100. Memorandum From the Deputy Under Secretary of State for Political Affairs (Johnson) to the President’s Military Representative (Taylor)0

SUBJECT

  • Draft Report of Special Inter-departmental Committee on the Implications of NIE 11-8-62 and Related Intelligence

Attached is the draft Report of our Committee, as prepared by the Bohlen and Nitze working groups.1

It is my understanding that there is full agreement except for the question of the inclusion or non-inclusion of paragraph 8 of section II on “Implications for US Defense Policy” (p. 8), and the corresponding paragraphs 5.f. and g. of Annex A (p. 10 of the Annex).2 Mr. Nitze, as the representative of the Secretary of Defense, does not wish to include those paragraphs, and proposes an alternative concluding sentence to paragraph 5. e. of the Annex to use in place of them. The sentence which he proposes follows:

“In addition to our penetration aids program, two other current US programs have an important bearing on this problem: first, a vigorous continuation of our own efforts to overcome the technical obstacles and develop militarily useful ABM defenses; second, an information program designed to counter Soviet political and propaganda exploitation of the ABM issue.”3

[Page 350]

I propose that we meet in my office at 3:30 P.M. on Wednesday, August 1, to discuss the difference noted above and to approve a final draft of the Report for submission to our Principals.4

I want to thank and to commend the chairmen and members of the working groups who have drafted the Report.

U. Alexis Johnson
5
  1. Source: Department of State, S/S-NSC Files: Lot 70 D 265, NSC Meeting 7/9/62. Top Secret; Limited Distribution. Also addressed to General Lemnitzer, Nitze, and Sherman Kent, Assistant Director for National Estimates, Central Intelligence Agency. Copies were sent to Bohlen, Kohler, Hilsman, General Holtoner, and Garthoff.
  2. Not printed.
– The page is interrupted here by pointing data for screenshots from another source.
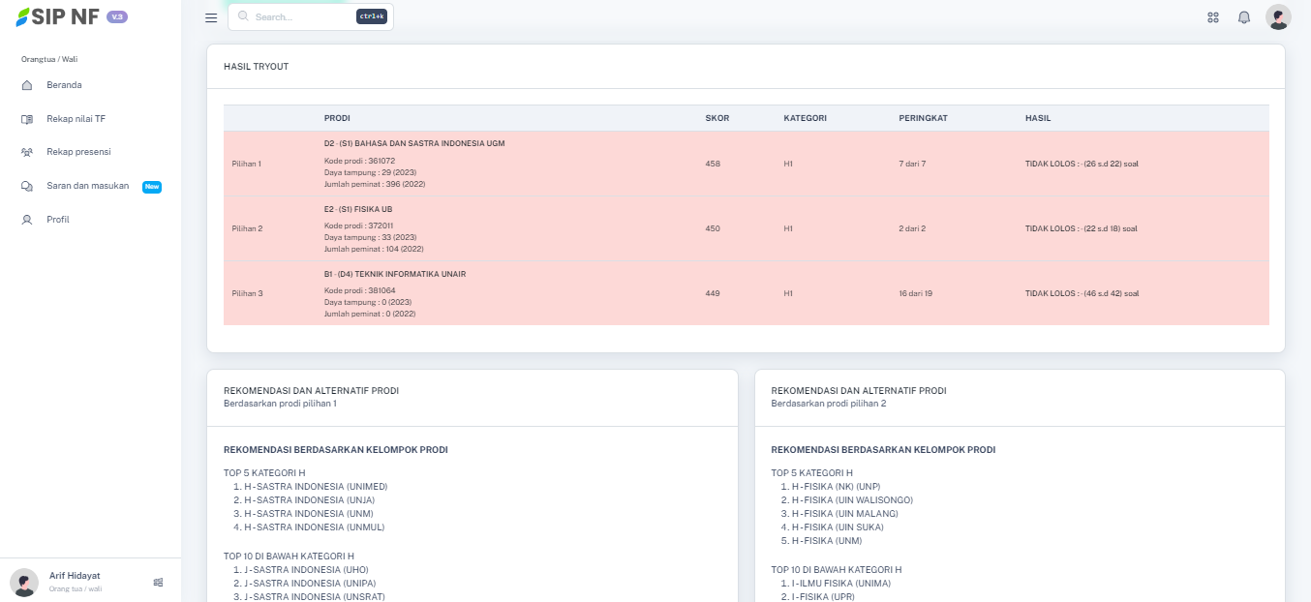Open Saran dan masukan page
Screen dimensions: 1311x602
[x=87, y=186]
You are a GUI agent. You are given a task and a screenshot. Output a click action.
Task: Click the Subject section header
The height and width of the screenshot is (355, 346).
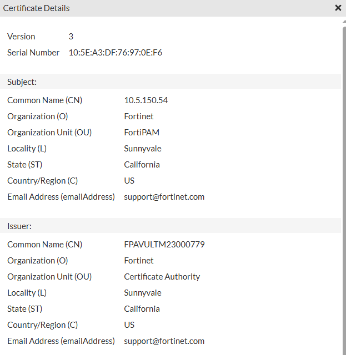pyautogui.click(x=22, y=82)
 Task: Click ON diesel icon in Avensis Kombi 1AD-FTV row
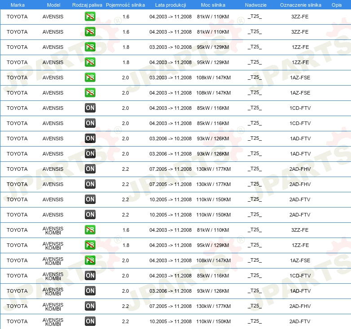(90, 291)
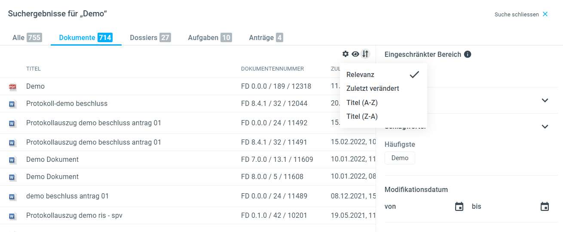
Task: Click the sort order arrows icon
Action: point(365,54)
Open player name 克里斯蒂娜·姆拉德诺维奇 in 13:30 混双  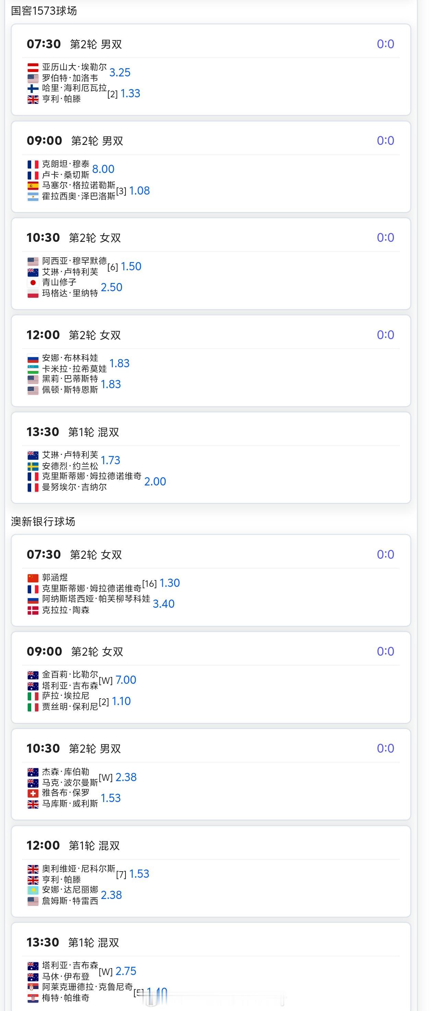(x=92, y=476)
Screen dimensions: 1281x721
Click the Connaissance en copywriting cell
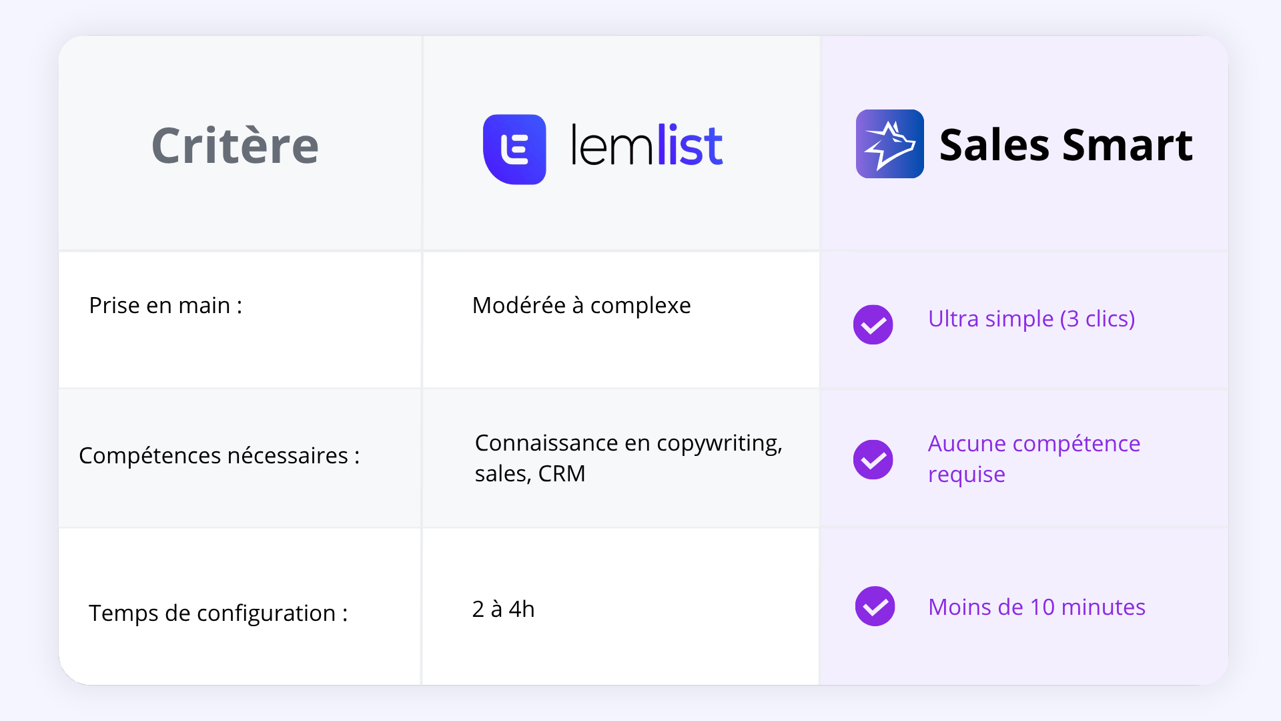pyautogui.click(x=628, y=458)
For text of the final report, see Document 103. Johnson was Chairman of the Special Inter-Agency Committee that prepared the draft report pursuant to NSC Action No. 2453 (see Document 97). The Committee was made up of three working groups. Nitze headed the group that reviewed U.S. defense programs; Charles E. Bohlen, Special Assistant to Secretary Rusk, headed a group that analyzed Soviet political and military policy; and Kent directed an intelligence group.
  3. These paragraphs were reworded in the final report; see Document 103.
  4. Paragraph 5e was unchanged in the Annex to the final report, but part of this language was incorporated in the revised paragraph 5g.
  5. No record of this meeting has been found. In the second of three attachments to an August 1 memorandum to Taylor, Smith wrote: “Mr. Nitze’s argument rests principally on his implicit assumption that the Nike Zeus has not solved the technical problems inherent in an anti-missile defense system. He should be asked to detail his reasoning. Then the Committee can better decide whether these technical disadvantages outweigh the political advantages of early deployment.” (National Defense University, Taylor Papers, WYS Chronological File, July-September 1962 (4))
  6. Printed from a copy that bears Johnson’s signature in an unidentified hand.